■ Exercise 1 ■
Translate this sentence from the article on the 15mph speed limit into Spanish: "Other councils in built-up areas around the country were expected to follow suit if the change was successful."
■ Exercise 2 ■
For each statement, say yes or no according to the article on the 15mph speed limit, and quote the words of the article that decide it. (a) The City of London Corporation said it would be the first local authority to bring in the lower limit across the Square Mile. (b) The advisory signs the City is installing will be legally enforceable. (c) The City aims to eradicate deaths and serious injuries on its streets by 2030.
■ Exercise 3 ■
Carry on the article about the rejected 15mph speed limit in the City of London, beginning after its last sentence.

■ Passage given ■
******
The government has banned councils from enforcing 15mph speed limits on their roads, disappointing road safety campaigners.
Last year the City of London Corporation announced that it would be the first local authority to introduce the lower speed limit across the Square Mile in a bid to make its streets safer.
Other councils in built-up areas around the country were expected to follow suit if the change was successful.
But The Independent has learned that the Department for Transport (DfT) has refused to grant permission to the corporation to enforce the planned lower limit.
DfT officials said they were concerned about the accuracy of speedometers at such low speeds and the fact that not all speedometers were marked in 5mph gradations.
This would make it hard for some drivers to comply with the limits and make it problematic to enforce the lower maximum, they said.
As a back-up plan, the City is to install “advisory” signs on its streets telling motorists that the “maximum speed” is 15mph – but they will not be legally enforceable.
By law they will also have to be of a different design to the typical red circle speed limit signs. The plan was due to be in place by the end of the year, and the first advisory signs have already been installed.
Shravan Joshi, chair of the City of London Corporation’s planning and transportation committee, told The Independent that the City was still committed to its policy of eradicating deaths and serious injuries on its streets by 2040 – known as Vision Zero.
“Evidence shows that lower speeds help to reduce road danger and prevent injury to people travelling in the Square Mile,” he said.
The DfT “rejected proposals for a City-wide mandatory 15mph speed limit due to challenges relating to enforcement and the accuracy of speedometers at lower speeds”, he confirmed, adding that “despite this, we will continue to work to achieve a culture of slower speeds through street design and behaviour-change initiatives to help achieve our Vision Zero goal”.
******
■ Dataset excerpt ■

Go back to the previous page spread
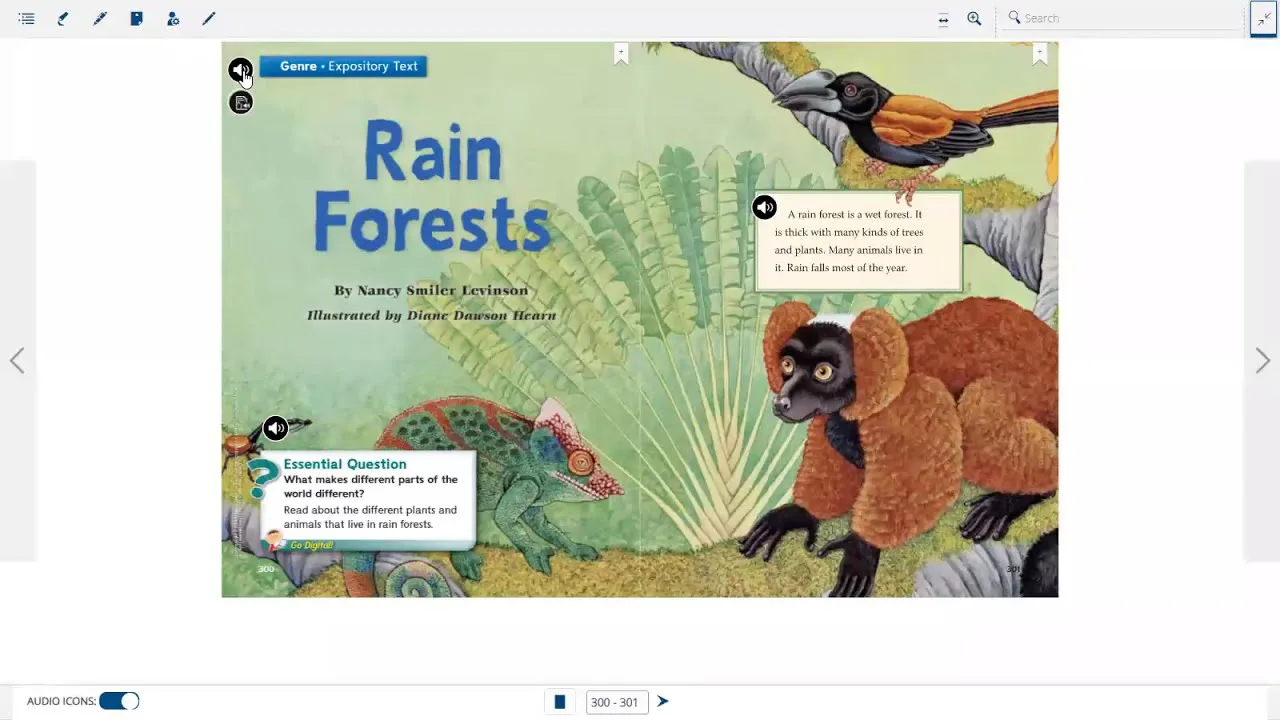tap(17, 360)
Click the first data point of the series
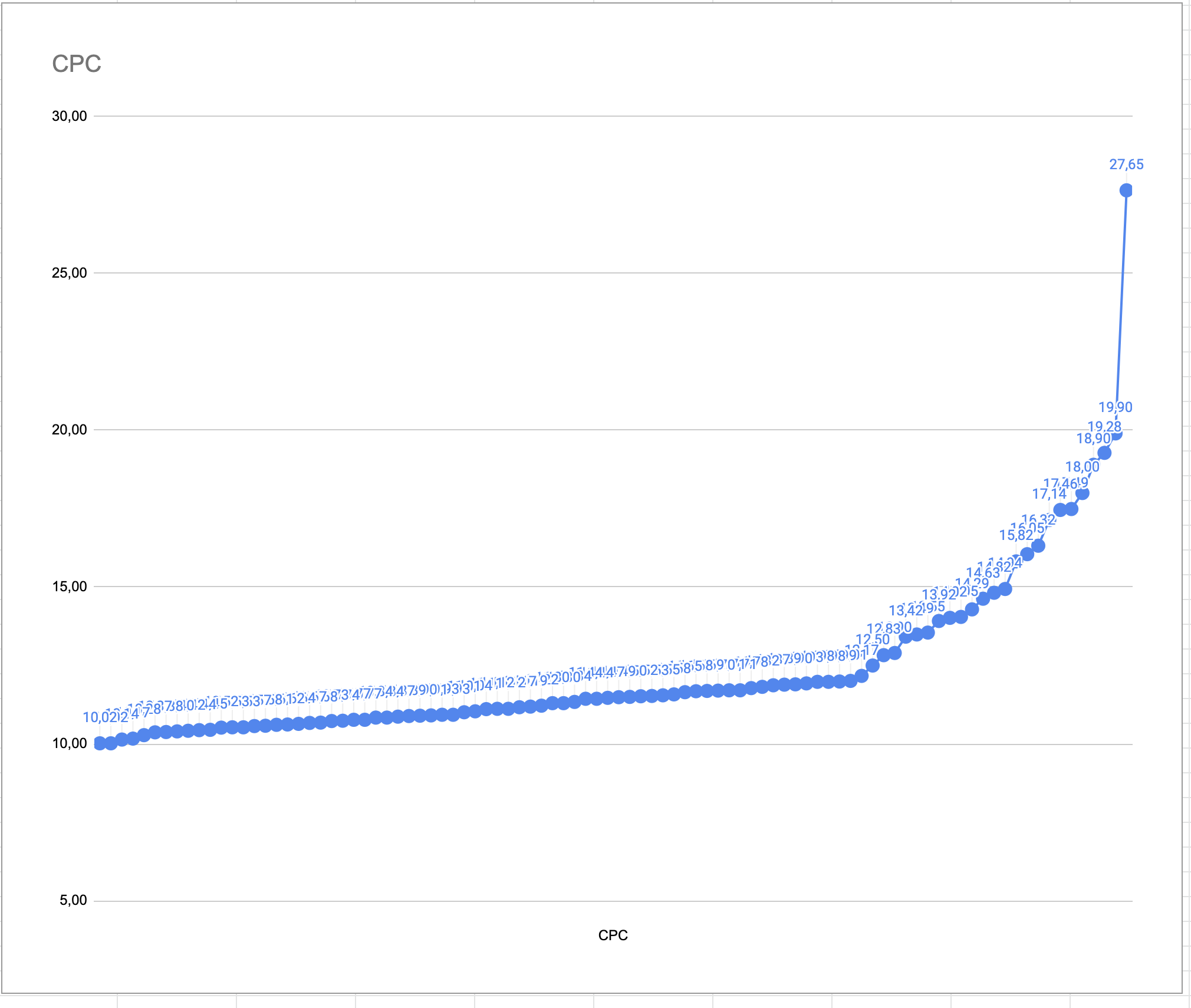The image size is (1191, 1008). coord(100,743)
******
■ Written answer 1 ■
Se esperaba que otros ayuntamientos de zonas urbanizadas de todo el país siguieran el ejemplo si el cambio tenía éxito.

■ Written answer 2 ■
(a) Yes: "it would be the first local authority to introduce the lower speed limit across the Square Mile"
(b) No: "but they will not be legally enforceable"
(c) No: "eradicating deaths and serious injuries on its streets by 2040"

■ Written answer 3 ■
The decision by the DfT was made behind closed doors in late 2021 but revealed this week in technical papers submitted to the Corporation’s transport committee.
Jeremy Leach, chair of campaign group London Living Streets, said the original plan for enforceable speed limits had “clear benefits”.
“It is very disappointing that an initiative to increase safety is not being supported by the Department for Transport, but we hope that the City will roll out its advisory 15mph limits throughout its streets,” he said.
Dr Suzy Charman, executive director of the Road Safety Foundation, told The Independent she had sympathy with the DfT’s reasoning, but added: “There is no doubt that reduced speeds are absolutely critical to achieving a goal of zero road deaths and serious injuries, while also making our roads safer and feeling safer for increased active travel, which is important for sustainability, inclusion, and for our health and wellbeing.”
Dr Charman said 15mph limits should be revisited as an option in the future if new technologies made the approach viable.
DfT officials said they were concerned that international rules on speedometer design did not require all of them to be marked in 5mph gradations – even though most cars have this feature.
Speedometer design is covered by the United Nations Economic Commission for Europe (UNECE) Regulation 39, which states that “in the case of vehicles manufactured for sale in any country where imperial units are used, the speedometer shall also be marked in miles per hour (mph)” and that “the graduations shall be of 1, 2, 5 or 10mph”.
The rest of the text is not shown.